====== SELECTED PASSAGE ======
Subject: Re: system tuning to improve responsiveness
To: None <netbsd-help@NetBSD.org>
From: theo borm <theo_nbsdhelp@borm.org>
List: netbsd-help
Date: 04/13/2005 16:45:52
Timo Schoeler wrote:

>> Dear list members,
>>
>> I regulary use one of several different NetBSD2.0/i386 desktop
>> machines, and have sometimes noticed an intermittent "non-
>> responsivenes", which has started to anoy me. Sometimes my
>> mouse will "just stop moving", sometimes things will become
>> "sluggish" for several seconds. This does even happen when no
>> swap is being used, so a general "lack of memory" does not seem
>> to be the issue.
>>
<snip>

>>
>> Though it may be unrelated to the "non-responsiveness" issue,
>> a little test program writing 8192 files of 1MB each reveals
>> that there is a certain "spikiness" in the timing of writing each
>> 1MB file. In particular at ~30 second intervals, it can suddenly
>> take >2 seconds to write a file instead of the (more usual)
>> < 0.1 seconds. What could this be, and can this be avoided by
>> proper tuning?
>>
<snip>:

>
> i'm setting up a Sun Ultra 10 and made it run under heavy load to test 
> it's reliability under NetBSD ('sleep forever' seems solved, but i'm 
> suspicious ;).
>
> because i already had four shells open on the machine i was working 
> from on the U10, i ping'ed the U10 in one shell constantly.
>
> surprise (unfortunately i don't have the numbers, may repeat it on 
> demand): although nearly every ping was replied to within 0.6 to 0.7 
> ms (it's connected to a hub/repeater), a few ones took 5ms or even 
> longer.
>
> i think that's not related to my network, i could test this on a fully 
> switched (on a managed switch) segment to exclude this.
>
> concluding: i think even the IP stack suffers from the phenomenon you 
> described.
====== RAW RECORDS ======
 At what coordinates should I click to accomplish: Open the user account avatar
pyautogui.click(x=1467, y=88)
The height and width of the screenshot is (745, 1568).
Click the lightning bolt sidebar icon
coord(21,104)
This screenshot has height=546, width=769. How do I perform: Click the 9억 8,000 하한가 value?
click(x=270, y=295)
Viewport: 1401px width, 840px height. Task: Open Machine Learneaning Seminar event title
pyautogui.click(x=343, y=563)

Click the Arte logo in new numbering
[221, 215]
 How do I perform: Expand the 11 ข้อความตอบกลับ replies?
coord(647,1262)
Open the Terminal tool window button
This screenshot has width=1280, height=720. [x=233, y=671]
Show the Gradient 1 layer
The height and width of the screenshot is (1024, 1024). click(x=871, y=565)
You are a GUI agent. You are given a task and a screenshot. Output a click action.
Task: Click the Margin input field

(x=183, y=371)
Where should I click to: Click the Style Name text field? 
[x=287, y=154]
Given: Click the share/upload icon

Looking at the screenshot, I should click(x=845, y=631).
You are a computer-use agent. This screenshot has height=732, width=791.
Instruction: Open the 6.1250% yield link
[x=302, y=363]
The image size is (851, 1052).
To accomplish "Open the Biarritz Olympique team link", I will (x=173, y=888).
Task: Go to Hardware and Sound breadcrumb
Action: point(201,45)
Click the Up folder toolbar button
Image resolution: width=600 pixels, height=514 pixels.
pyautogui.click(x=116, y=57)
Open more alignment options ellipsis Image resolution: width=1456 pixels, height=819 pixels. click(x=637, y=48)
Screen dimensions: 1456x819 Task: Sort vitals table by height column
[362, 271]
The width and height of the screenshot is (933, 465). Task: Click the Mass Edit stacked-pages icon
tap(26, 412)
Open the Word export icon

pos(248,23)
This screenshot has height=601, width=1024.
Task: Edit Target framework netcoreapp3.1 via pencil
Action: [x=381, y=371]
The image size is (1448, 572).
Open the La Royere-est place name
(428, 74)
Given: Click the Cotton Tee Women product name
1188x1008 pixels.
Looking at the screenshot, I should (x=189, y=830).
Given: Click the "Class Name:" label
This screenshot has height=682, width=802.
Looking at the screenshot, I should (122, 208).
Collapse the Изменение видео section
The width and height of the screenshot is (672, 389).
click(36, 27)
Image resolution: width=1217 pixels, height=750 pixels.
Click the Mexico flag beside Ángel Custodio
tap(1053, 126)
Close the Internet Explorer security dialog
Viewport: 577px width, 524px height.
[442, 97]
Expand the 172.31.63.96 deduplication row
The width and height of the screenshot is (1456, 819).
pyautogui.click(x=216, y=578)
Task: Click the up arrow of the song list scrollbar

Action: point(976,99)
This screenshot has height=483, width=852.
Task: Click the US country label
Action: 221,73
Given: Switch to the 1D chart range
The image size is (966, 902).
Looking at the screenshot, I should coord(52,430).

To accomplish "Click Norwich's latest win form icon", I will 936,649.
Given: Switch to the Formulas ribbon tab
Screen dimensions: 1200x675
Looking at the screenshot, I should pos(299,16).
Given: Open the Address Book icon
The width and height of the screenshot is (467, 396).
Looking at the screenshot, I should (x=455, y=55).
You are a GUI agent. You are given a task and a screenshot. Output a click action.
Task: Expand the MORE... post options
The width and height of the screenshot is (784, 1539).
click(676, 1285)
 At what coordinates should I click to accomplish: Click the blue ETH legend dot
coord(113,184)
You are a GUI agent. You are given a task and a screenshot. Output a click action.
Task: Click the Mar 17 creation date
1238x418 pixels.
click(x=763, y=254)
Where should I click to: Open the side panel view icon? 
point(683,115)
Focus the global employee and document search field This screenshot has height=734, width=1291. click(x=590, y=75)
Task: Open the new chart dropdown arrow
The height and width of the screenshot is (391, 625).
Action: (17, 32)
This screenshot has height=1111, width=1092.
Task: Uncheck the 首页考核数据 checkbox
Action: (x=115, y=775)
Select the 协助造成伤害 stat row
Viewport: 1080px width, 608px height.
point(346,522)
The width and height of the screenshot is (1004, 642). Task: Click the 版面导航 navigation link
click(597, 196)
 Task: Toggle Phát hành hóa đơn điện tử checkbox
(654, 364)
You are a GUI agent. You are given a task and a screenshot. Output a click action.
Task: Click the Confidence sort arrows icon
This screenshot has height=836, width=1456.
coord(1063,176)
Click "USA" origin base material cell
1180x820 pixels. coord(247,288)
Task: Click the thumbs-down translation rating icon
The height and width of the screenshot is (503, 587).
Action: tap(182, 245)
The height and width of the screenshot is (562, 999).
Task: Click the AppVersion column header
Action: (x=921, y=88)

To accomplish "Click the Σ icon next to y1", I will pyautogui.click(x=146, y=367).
======
_TASK INSTRUCTIONS_
Extend the NetBSD tuning post, picking up right after its last sentence. The entries come from a different source than the NetBSD tuning post.

_RESPONSE_
The problem with ping replies taking too long can have several
other - more likely - causes. Collisions for instance. In the past
I've had some networking problems, but I dont think thats
the case now.

The phenomenon I'm seeing is very intermittent - it can
(spontaneously) happen twice a minute or once a day, and
there are a two orders of magnitude difference between a
nearly imperceptible (from my user interface point of
view ;-) ) 5 ms and half a second delay (very perceptible
when moving your mouse).

The test case I described does not nescessarily have anything
to do with the spontaneous case however. Looking at the
simultaneous output of vmstat I'm seeing at least /something/
correlated about twice a minute:

- system calls drops from 200/s to 0-30/s
- interrupts drops from ~700/s to ~500/s
- context switches drops from ~550/s to ~100/s
This suggests (to me) that something in the kernel locks up
and takes a few seconds to complete. My guestimate is that
it has something to do with buffers being flushed to disk (ie
tunable parameters), but I'm not sure.

Also, in the category "page" the sr parameter drops to zero,
which supprises me a bit as that figured is averaged over
5 second intervals...

I think/hope this all boils down (for me) to some tuning of
virtual memory/filing system/buffer related parameters.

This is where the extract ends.